News today:  GM (NYSE: GM) is about to show off a new vehicle it has produced in cooperation with Segway Inc., maker of the upright, self-balancing scooters.  It is a new type of two-wheeled vehicle designed to move easily through congested urban streets. Very cool.  Innovative.  It's called called "PUMA," for Personal Urban Mobility and Accessibility.  You can see what it looks like here:

But I wonder, did GM have to get permission from the White House to attempt this strategy?  Did they review their promotional plans for how they are going to show off this new product in New York today? 

We know two things that are relevant here.  First, if the White House doesn't approve of Management decisions, they will cite the fact that GM has so much taxpayer money that the government has the right to show the Management to the door.  We also know that the US government believes that the nation's energy policy in the future depends on GM and other auto manufacturers pursuing alternative fuel cars.  Is the PUMA "alternative" enough?  My guess is yes.  But if you were the CEO of GM, and you wanted to keep your job and not be fired by White House officials, how would you know?  Does GM have to ask the government whether the Segway venture is strategy that the government approves of before they enter into the venture?  What if the government doesn't agree with that strategy for whatever reason?  Maybe someone in the government fears that this new device could become so popular that it mitigates sales of new cars?  Maybe that isn't the strategy the White House wants.  Maybe it is.  Who knows?

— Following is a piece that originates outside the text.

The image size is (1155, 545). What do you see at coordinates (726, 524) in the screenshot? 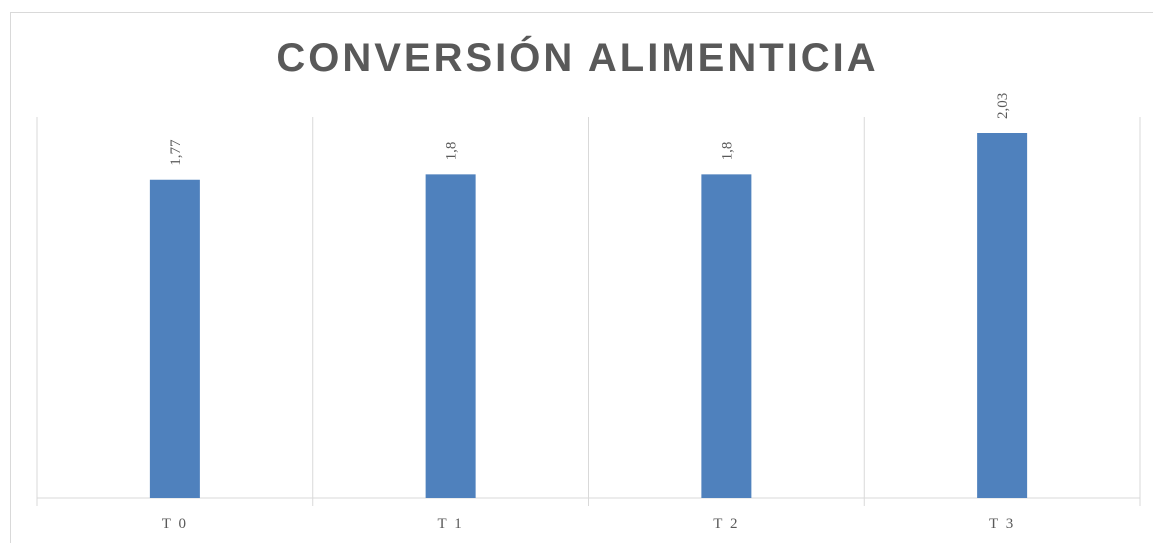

In normal circumstances, GM management would bring the idea of its new venture to its Board, which oversees management and strategy.  OK.  It's already been decided that whoever it is in the White House who makes decisions about GM strategy doesn't think too much of the GM board. So, what does GM management do? 

Well, this one is kind of easy.  The PUMA looks like it is a direct fit with the Obama administration's auto philosophy.  But let's say that GM's consumer research department brings a report to the CEO.  "Hey boss.  You might not believe this.  But we are seeing a real trend among adult women that they want big gas guzzlers.  We have all the rationale right here in our research.  Take a look.  It's a little hard to believe but the demand is absolutely there."  Now, if you were the CEO and the Board of GM, you have a fiduciary resposnibility to your investors to make those decisions that will translate into greater value for their investment.  And here's a real opportunity to sell some high priced cars in pretty good volume and drive some earnings to the bottom line.  But you also know that if you launch a gas guzzler you are going to irk the White House people who are overseeing you.  They don't like gas guzzlers.  If you approve a new gas guzzler model you will serve your investors but risk being fired.  What do you do?